▸ Travail à faire:
1 – D'après l'extrait choisi, combien d'hectares de milieux humides les six municipalités se partagent-elles ?
2 – Présentez en tableau Markdown les lignes des enregistrements, à partir du début des enregistrements jusqu'à la ligne qui contient « tap(18, 229) », celle-ci comprise. Utilisez les colonnes « N° » et « Ligne », et omettez les lignes vides et les images.

▸ Extrait choisi:
Un territoire partagé entre six municipalités
En Mauricie, six municipalités se partagent 11 329 hectares de milieux humides, un territoire qui porte le nom de « tourbière Red Mill ». Il s’agit de Trois-Rivières, Saint-Maurice, Saint-Luc-de-Vincennes, Champlain, Batiscan et Sainte-Geneviève-de-Batiscan. Cette vaste tourbière est divisée entre de nombreux propriétaires, que ce soit des particuliers, des organismes de conservation, des municipalités ou des entités gouvernementales.
Un rôle crucial pour l’écosystème et une éponge naturelle
Ce qui distingue un milieu humide d’un milieu terrestre est la présence d’eau de façon permanente ou semi-permanente. Ces milieux jouent un rôle fondamental dans l’équilibre des écosystèmes, notamment « grâce à leur captation de dioxyde de carbone, le fait qu’ils abritent de nombreuses espèces animales et végétales, et parce qu’ils agissent comme des filtres naturels pour l’eau », explique William Trudeau.
La sphaigne, c’est-à-dire la matière organique accumulée au fil du temps, agit également comme une éponge. Elle vient réguler l’hydrologie du secteur où elle est présente. « Lors de grosses pluies, beaucoup d’eau est absorbée dans la tourbière, ce qui réduit les risques d’inondation. À l’opposé, dans les épisodes de sécheresse, l’eau qui se trouve dans la tourbière va alimenter les cours d’eau environnants », indique Sandra Godin-Blouin.
Une biodiversité impressionnante
Ce qui fascine le plus William Trudeau est la quantité exceptionnelle d’espèces animales et végétales que comporte une tourbière. « Je ne pense pas à une seule fois où j’ai patrouillé une tourbière et que je n’ai pas découvert des espèces que je ne connaissais pas. »
Sandra Godin-Blouin ajoute que plusieurs espèces de plantes carnivores du Québec prolifèrent dans ce milieu humide. On y dénombre également sept des huit espèces de chauves-souris du Québec, dont la majorité ont un statut d’espèce vulnérable ou menacée établi par les gouvernements québécois ou canadien.

▸ Données de travail:
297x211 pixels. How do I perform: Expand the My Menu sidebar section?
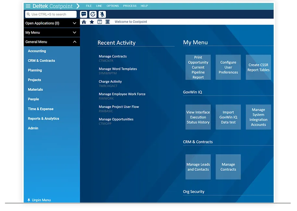pos(52,32)
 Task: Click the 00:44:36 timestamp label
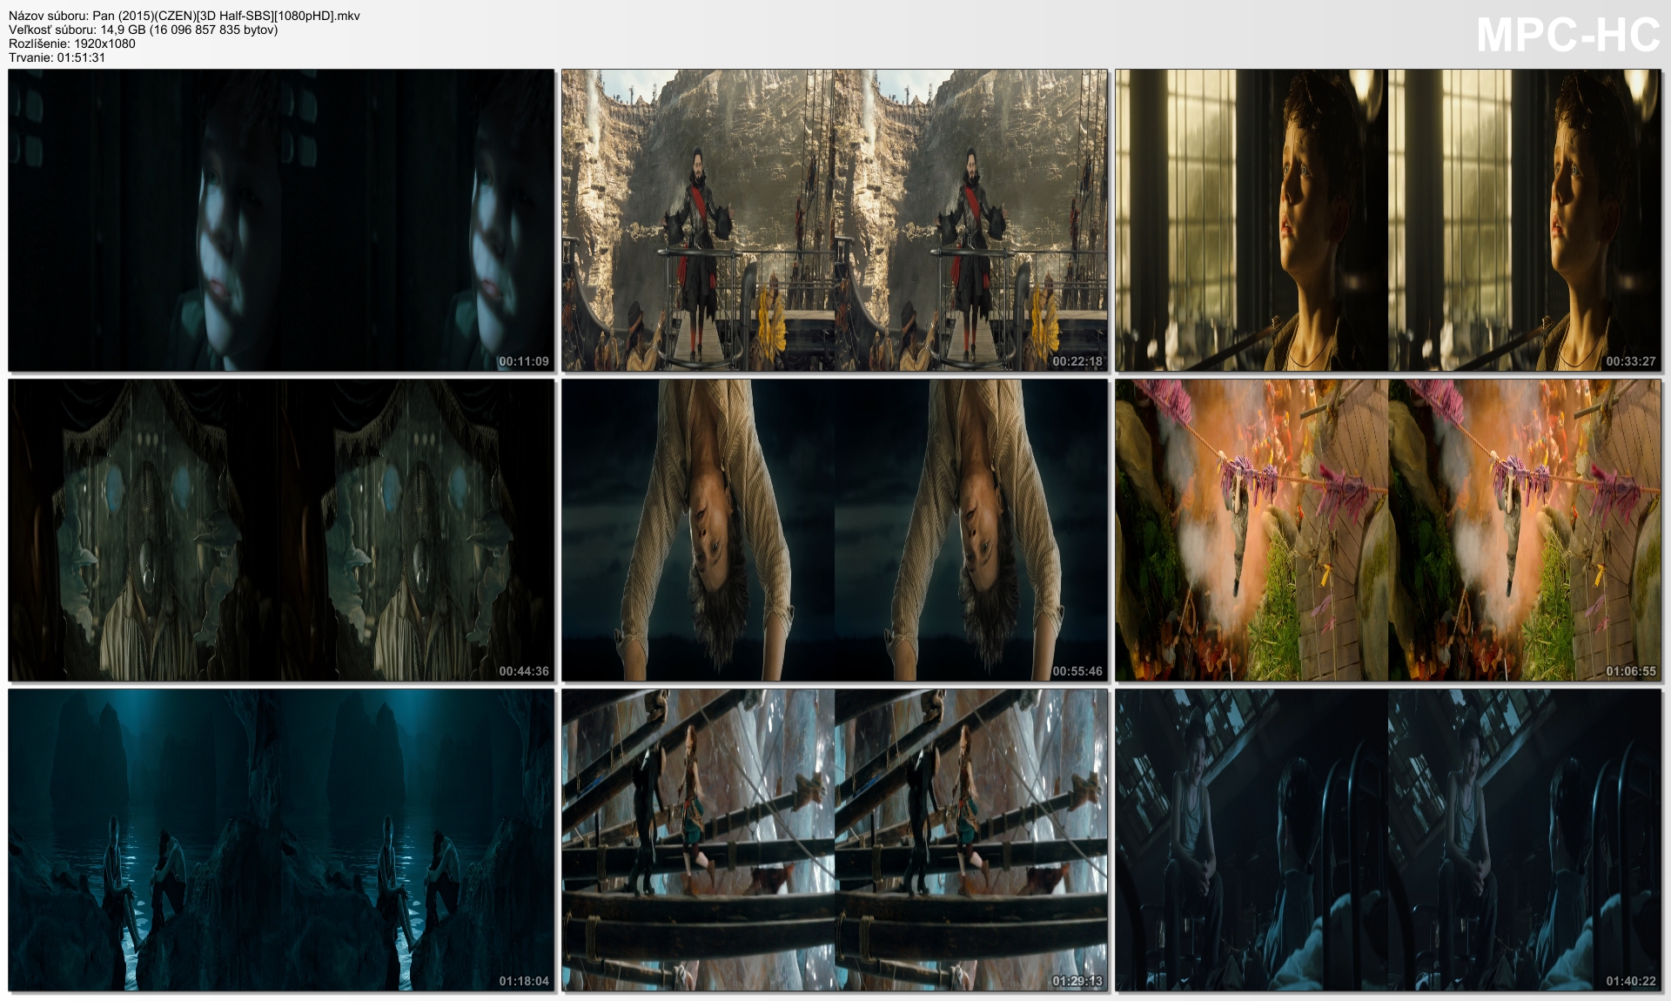(523, 671)
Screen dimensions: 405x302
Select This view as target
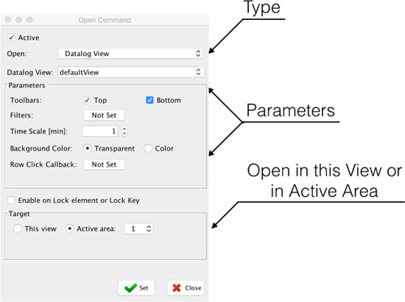tap(18, 229)
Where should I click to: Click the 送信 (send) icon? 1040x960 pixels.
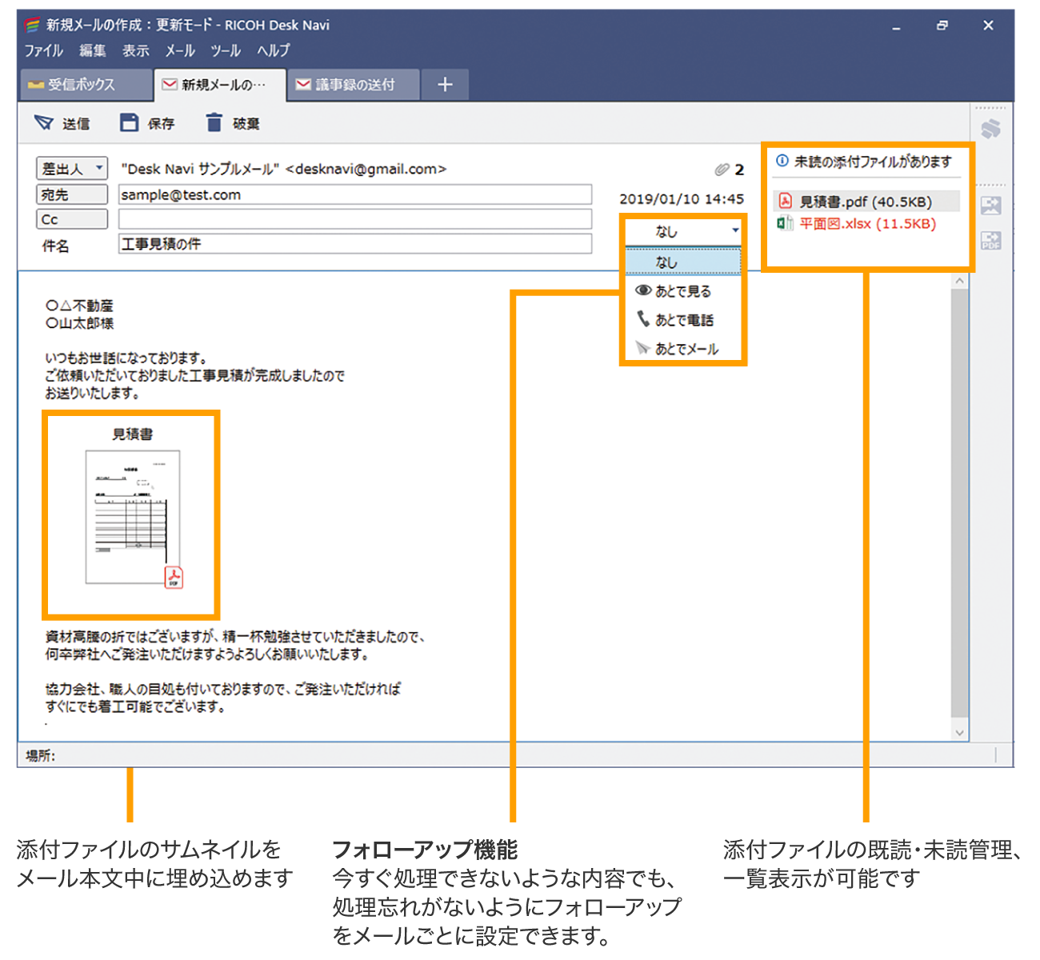43,122
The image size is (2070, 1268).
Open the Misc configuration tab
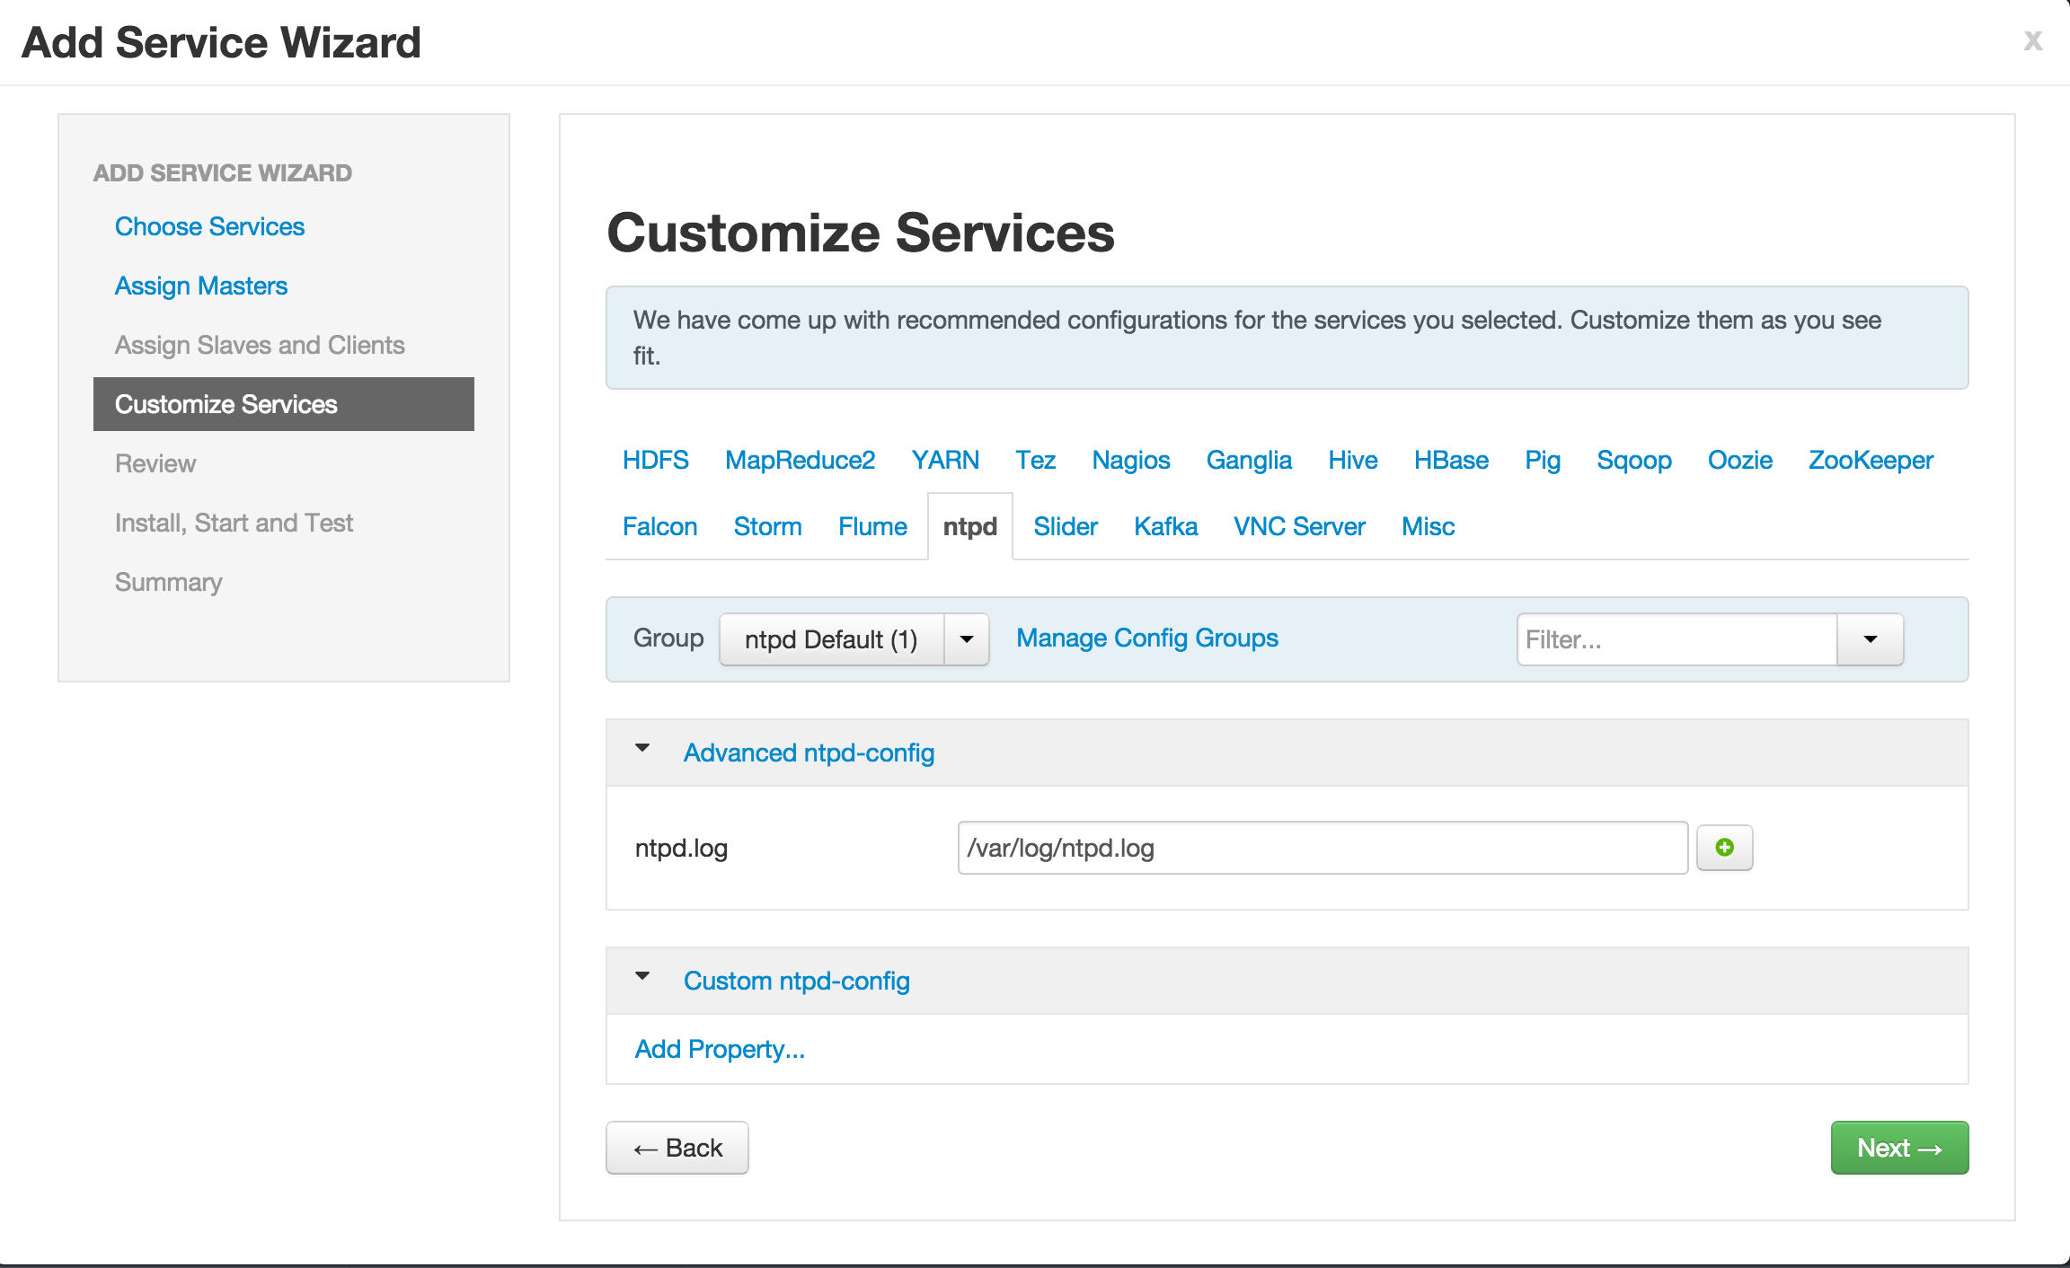pyautogui.click(x=1428, y=526)
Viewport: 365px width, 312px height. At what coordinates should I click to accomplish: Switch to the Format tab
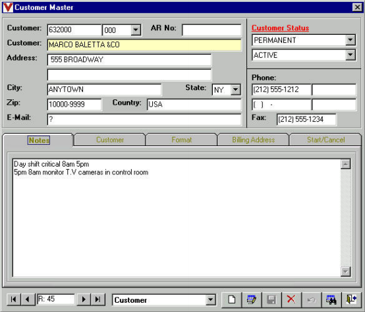tap(182, 140)
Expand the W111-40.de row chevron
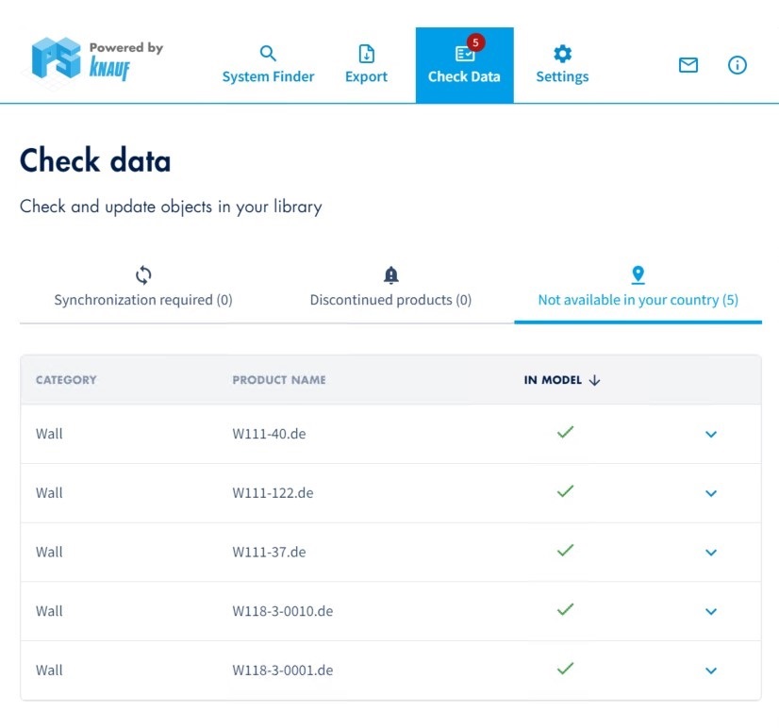779x728 pixels. pos(711,434)
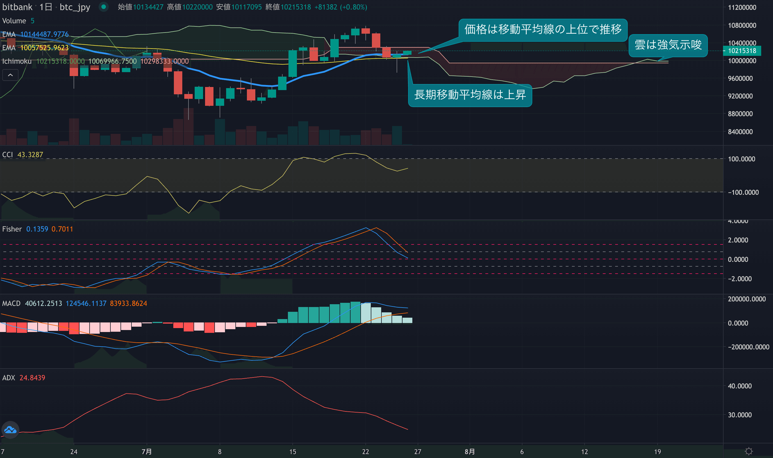Click the Ichimoku indicator legend
This screenshot has width=773, height=458.
[x=17, y=61]
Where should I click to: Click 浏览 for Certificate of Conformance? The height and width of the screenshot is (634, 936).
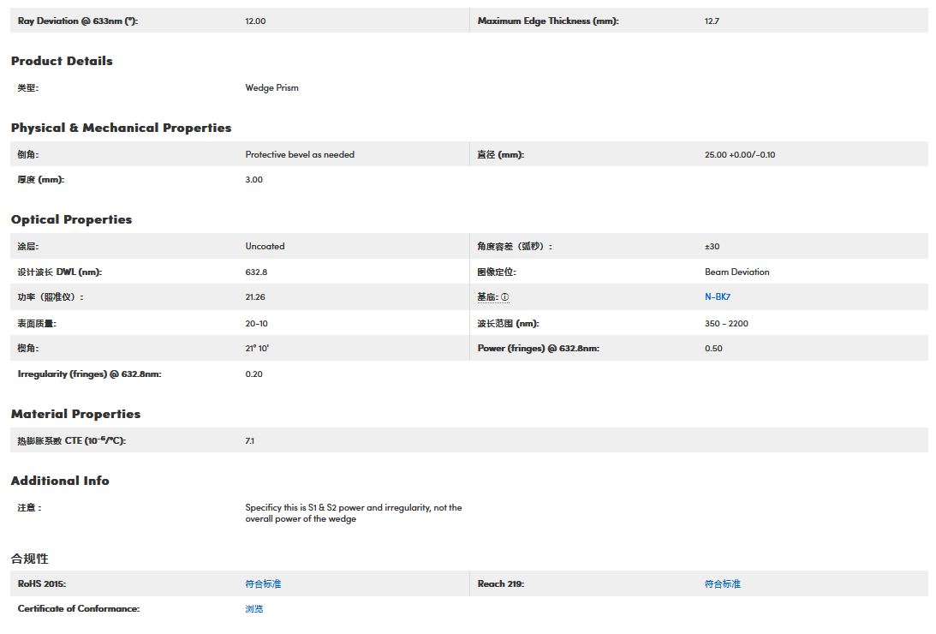click(x=254, y=608)
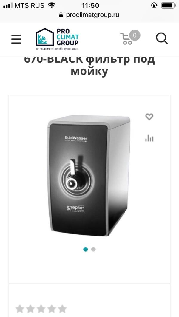Tap the 11:50 clock in status bar
The image size is (179, 317).
(x=90, y=5)
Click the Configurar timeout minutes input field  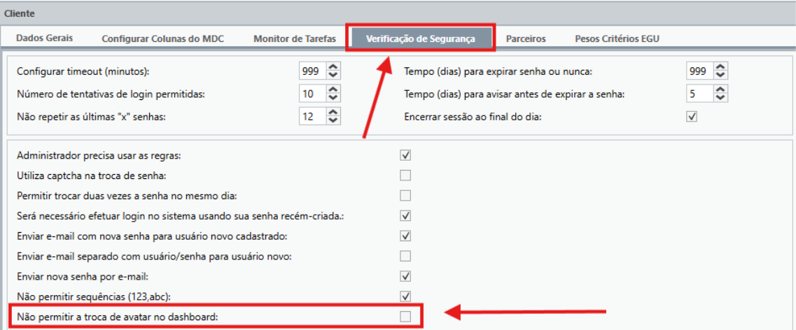311,71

▸ Résultats:
1 – 11 329 hectares.

2 –
| N° | Ligne |
|---|---|
| 1 | 297x211 pixels. How do I perform: Expand the My Menu sidebar section? |
| 2 | pos(52,32) |
| 3 |  Task: Click the 00:44:36 timestamp label |
| 4 | (523, 671) |
| 5 | Screen dimensions: 405x302 |
| 6 | Select This view as target |
| 7 | tap(18, 229) |